身体介護と生活援助はどう違うのか。サービス提供責任者とは何をする人なのか。同じ「訪問介護」でも事業所によって対応できる時間帯やエリアが違う。しかも、その情報がホームページに載っていない事業所も少なくありません。電話をかけて一つひとつ聞いて回るしかない、というのが実情でした。
介護ほうもんさーちは、そうした訪問介護事業所探しを、条件を絞り込みながら比較できる形にするために作ったサービスです。
探す・比較する・相談する、をひとつの場所で
都道府県、対応できるケアの種類、実施エリア、事業所の特徴といった軸で事業所を絞り込み、気になった事業所はそのまま比較し、問い合わせまで進められる。そんな一連の流れを、ひとつのサイトの中で完結できるようにしています。
事業所の情報は、営業日時や対応エリアといった実務的な項目まで含めて、できるだけ迷いなく比較できる形で並べています。「受け入れ状況」がまだ確認できていない事業所については、正直に「要確認」と表示し、問い合わせ時に確認いただくようお伝えする、という姿勢も大切にしています。分からないことを分かったふりで見せない。これは検索サービスとして当たり前のことですが、あえて言葉にして守っています。
2030年、検索する主体は人だけではなくなる
このサービスを作るとき、私たちには一つの仮説がありました。
2030年に向けて、訪問介護事業所を探す行動の主体は、「人がブラウザを開いて探す」から「人の代わりにAIエージェントが探す」へと少しずつ移っていくのではないか、という仮説です。

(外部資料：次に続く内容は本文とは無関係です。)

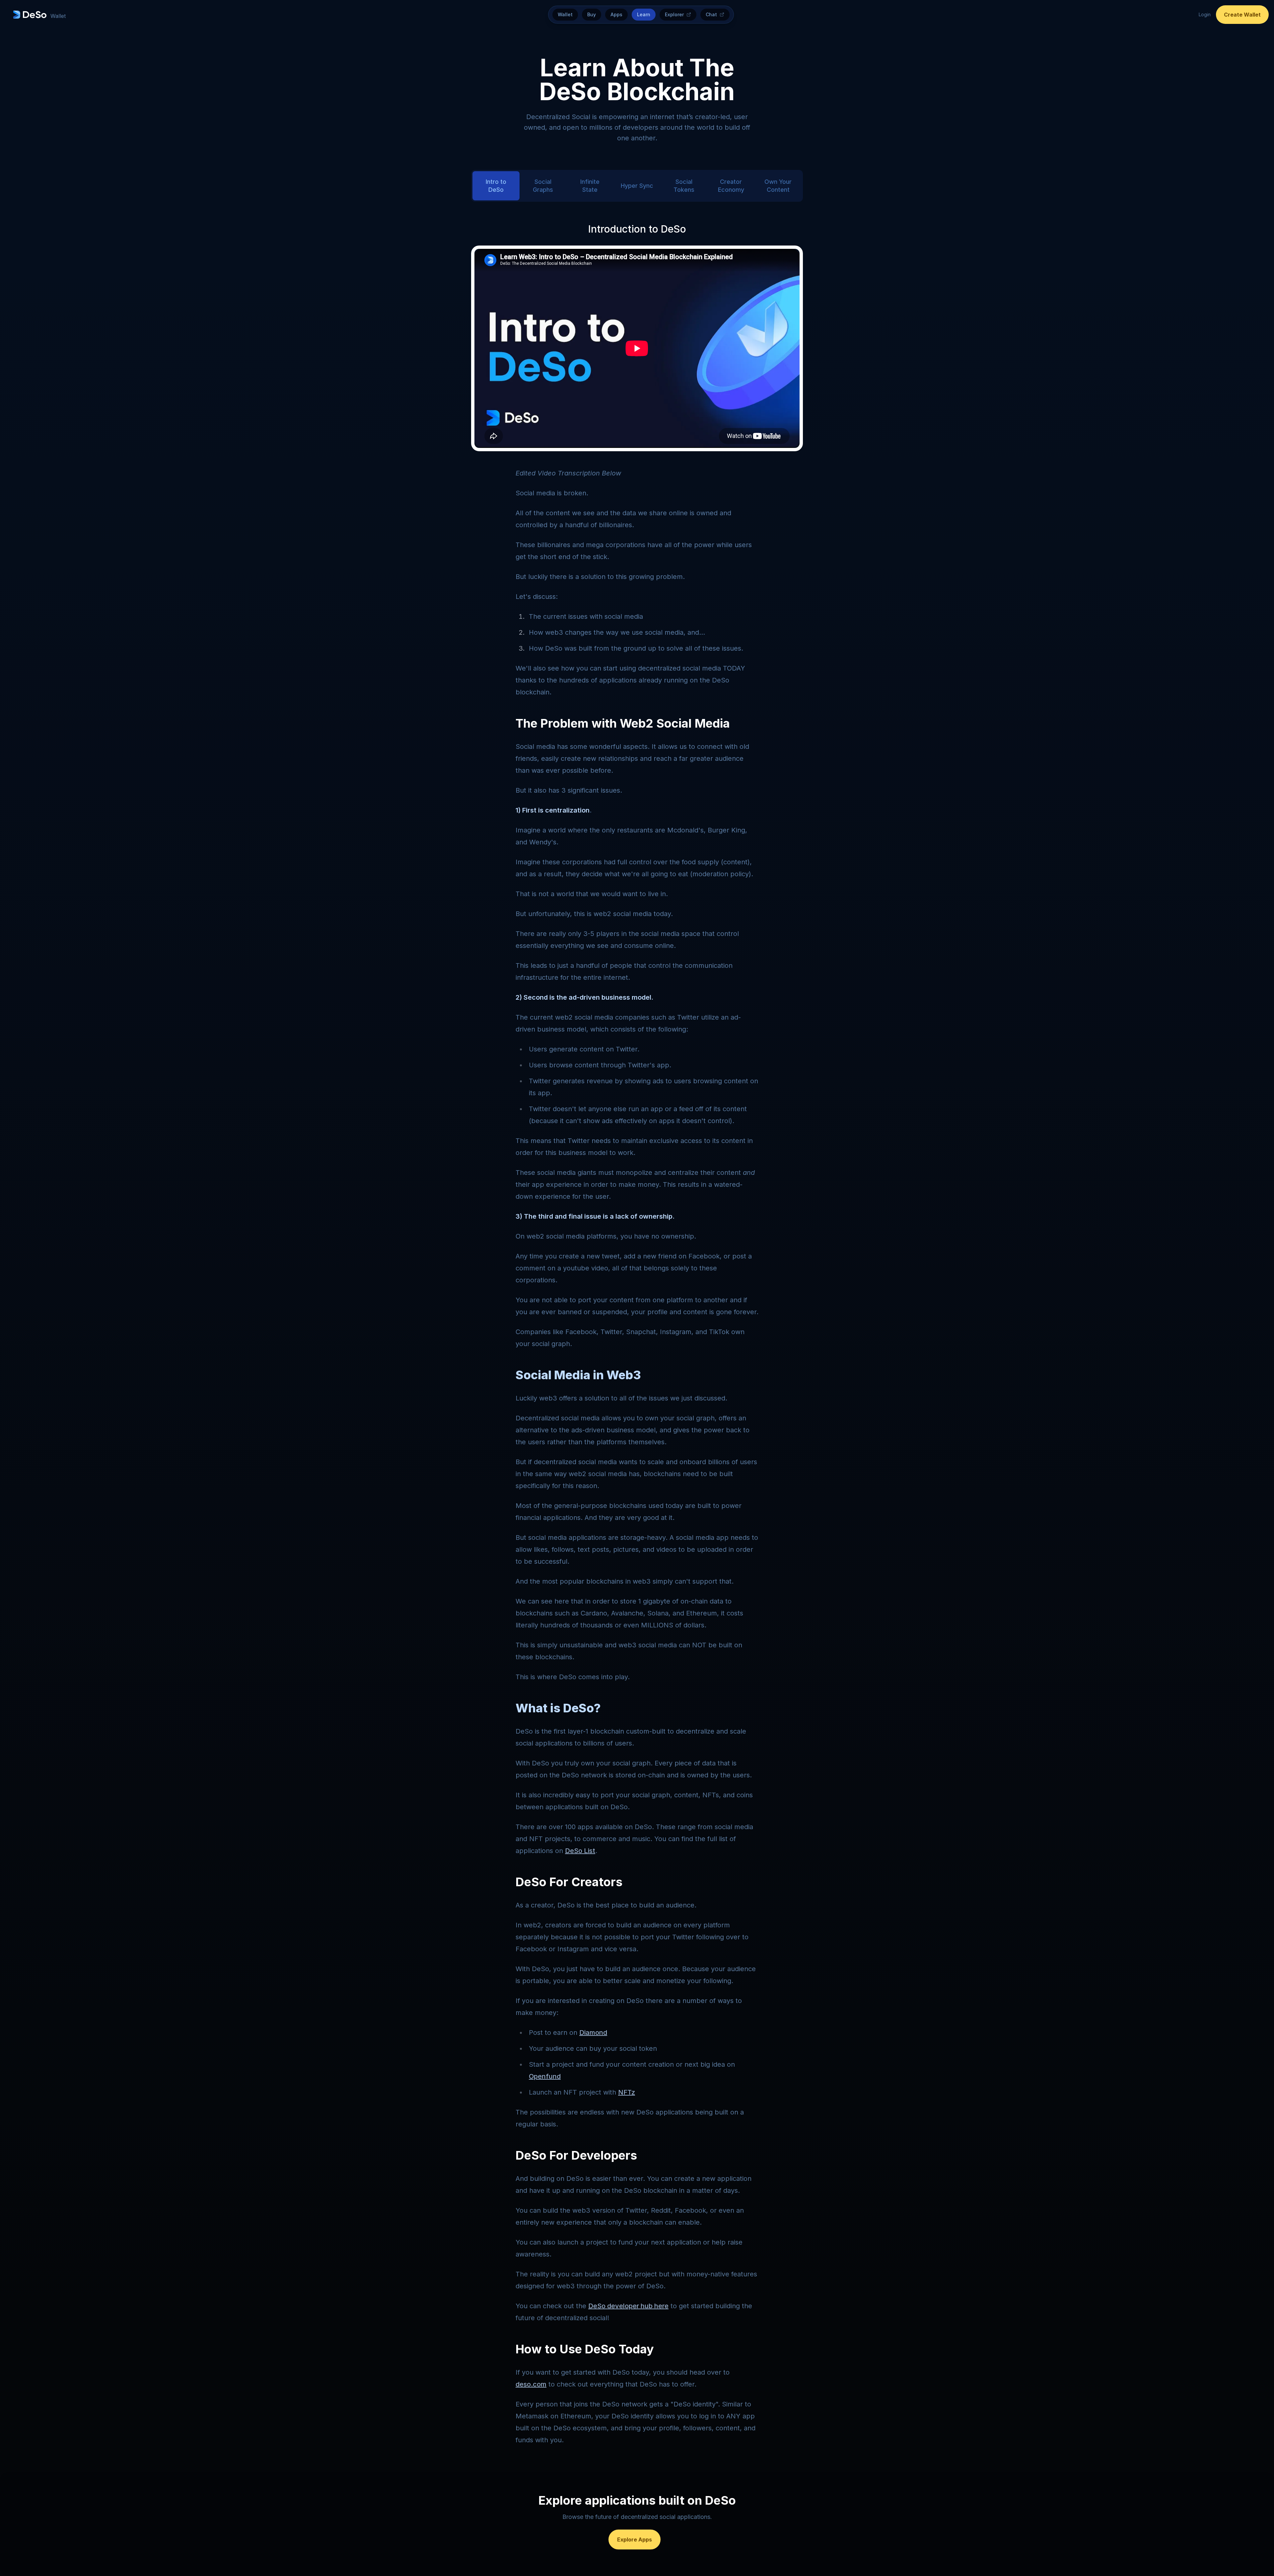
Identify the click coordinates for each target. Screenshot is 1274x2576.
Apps (616, 14)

実はこの仮説には理由があります。介護ほうもんさーちは、もともと人間向けのWebサイトとして生まれたのではなく、AIエージェント同士が対話するための技術(Agent Card、JSON-RPCといった仕組み)を土台に始まった経緯を持つサービスだからです。そこにWebの画面をあとから重ねて、今の人間向けサイトの形になりました。つまり、AIフレンドリーであることは後付けの機能ではなく、このサービスの生まれ持った性質なのです。
だからこそ、事業所の情報や都道府県・ケア種別といったデータは、画面の見た目のためだけに作っているわけではありません。データそのものを、人間が読んでも、将来AIエージェントが読み取っても、同じように正確に扱える形で整理する。これを設計の一番の軸に置いています。
目指しているのは「第一に叩かれる場所」になること
2030年に、「訪問介護事業所を探す」という行為が発生したとき、人間であってもAIエージェントであっても、まず最初にアクセスする場所でありたい。それが介護ほうもんさーちの北極星です。

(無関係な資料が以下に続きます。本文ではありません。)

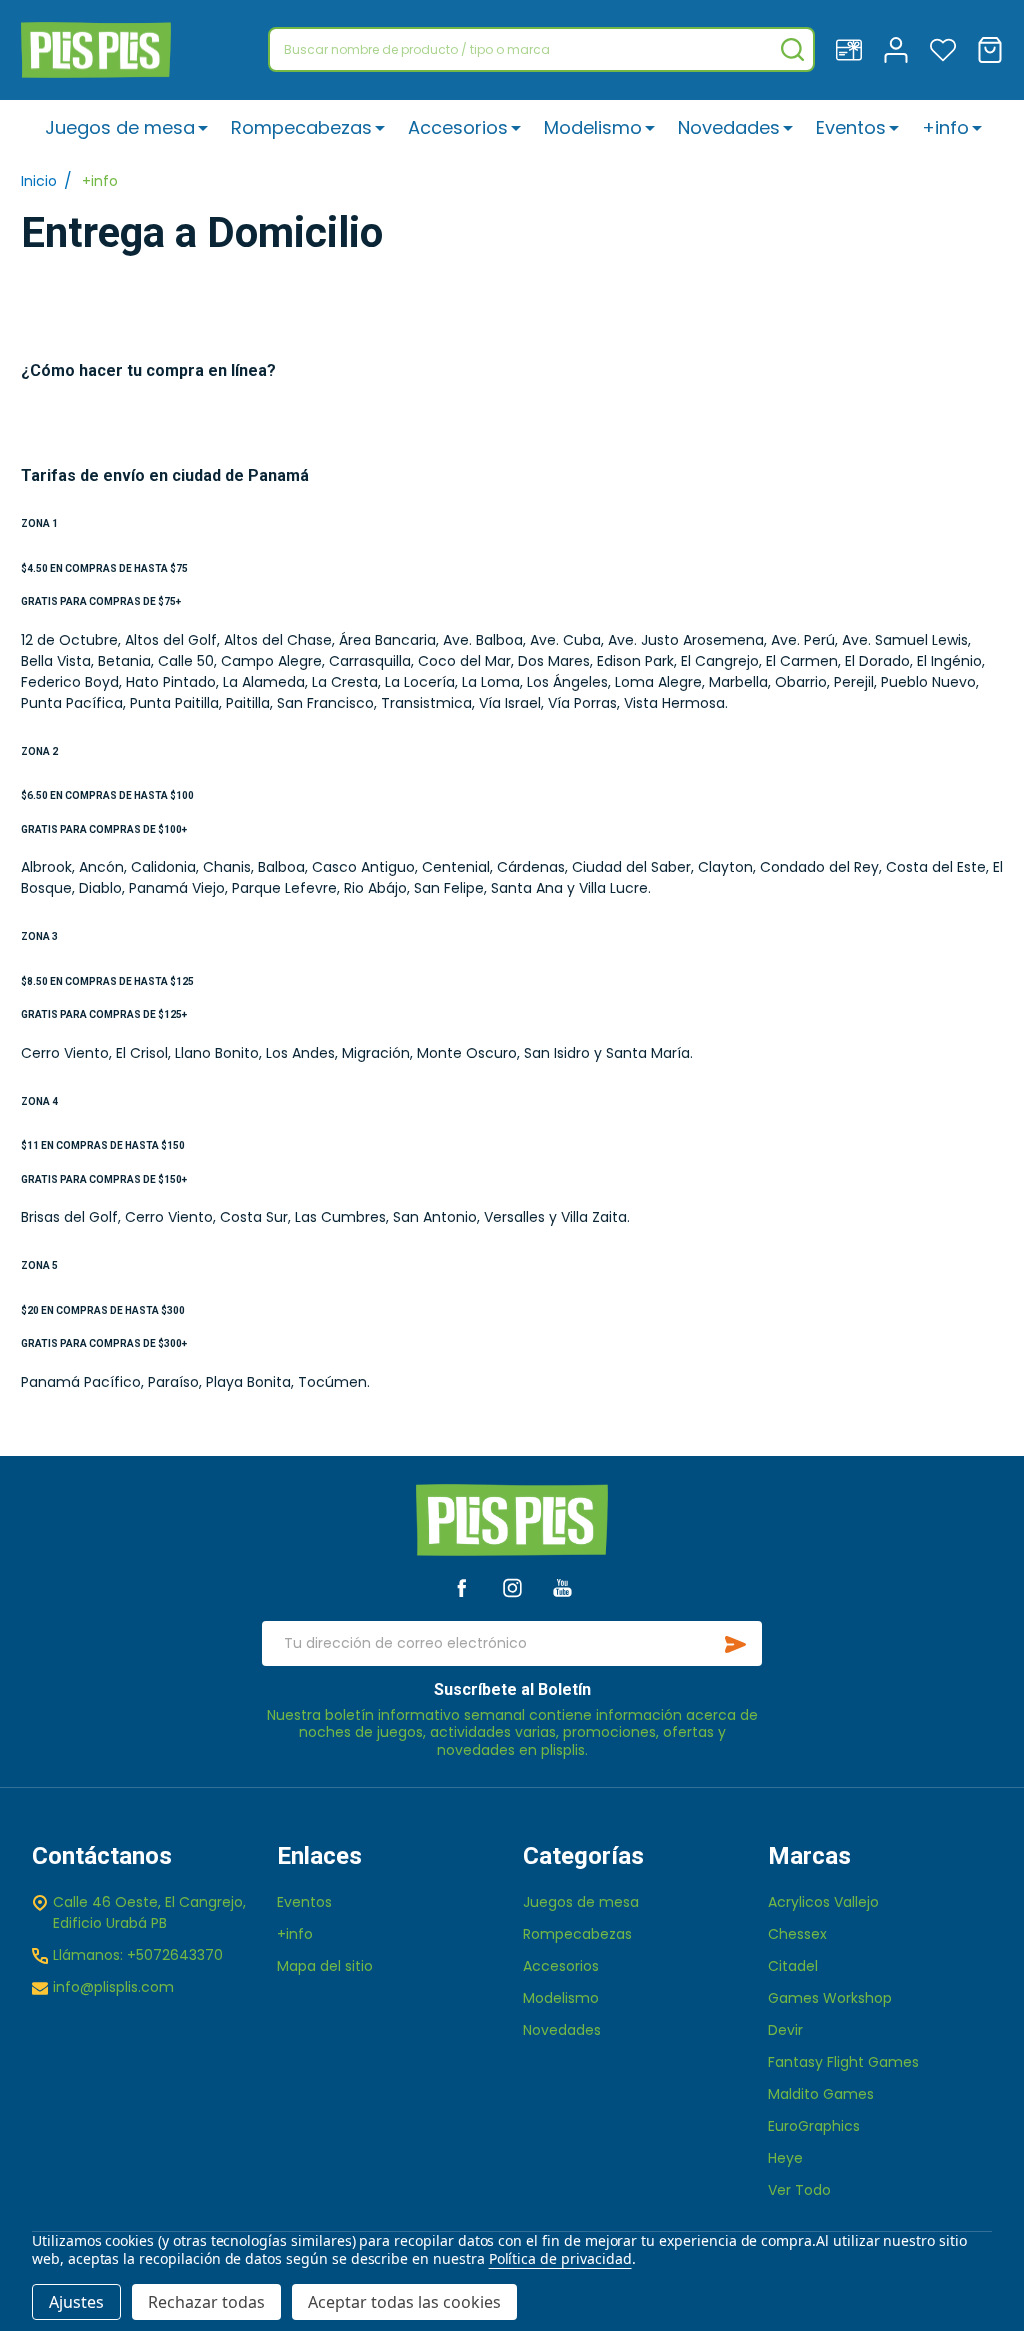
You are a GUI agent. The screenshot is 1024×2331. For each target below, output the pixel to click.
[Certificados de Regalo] (849, 50)
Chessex (797, 1934)
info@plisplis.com (113, 1987)
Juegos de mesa (120, 127)
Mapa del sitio (325, 1966)
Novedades (729, 127)
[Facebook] (461, 1587)
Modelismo (593, 127)
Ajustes (76, 2302)
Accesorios (458, 127)
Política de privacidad (560, 2258)
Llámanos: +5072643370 (138, 1955)
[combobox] (541, 49)
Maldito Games (821, 2094)
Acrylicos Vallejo (823, 1902)
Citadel (793, 1966)
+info (945, 127)
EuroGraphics (814, 2126)
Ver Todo (799, 2190)
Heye (785, 2158)
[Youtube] (562, 1587)
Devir (785, 2030)
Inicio (39, 181)
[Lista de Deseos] (943, 50)
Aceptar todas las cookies (404, 2302)
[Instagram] (512, 1587)
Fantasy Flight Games (843, 2062)
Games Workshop (830, 1998)
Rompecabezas (301, 127)
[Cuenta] (896, 50)
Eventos (851, 127)
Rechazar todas (206, 2302)
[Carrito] (990, 50)
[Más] (203, 127)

人間向けの検索・比較・相談の使いやすさを磨きながら、同時に裏側のデータ構造をAIエージェントが正確に読み取れる形に保ち続ける。この両立を、最初から諦めずに設計し続けているのが、このサービスの一番の特徴だと思っています。
これからのこと
現在は、家族・本人の方が使いやすい検索・比較・問い合わせの体験を丁寧に磨いている段階です。今後は、AIエージェントが直接このサービスに問い合わせできるインターフェースを、人間向けの機能と同じデータ層の上に、段階的に追加していく予定です。
訪問介護を探すご家族の「事業所への相談のハードルを、少しでも下げたい」という思いと、来るべきAIエージェント時代への備え。その両方を大切にしながら、育てていきます。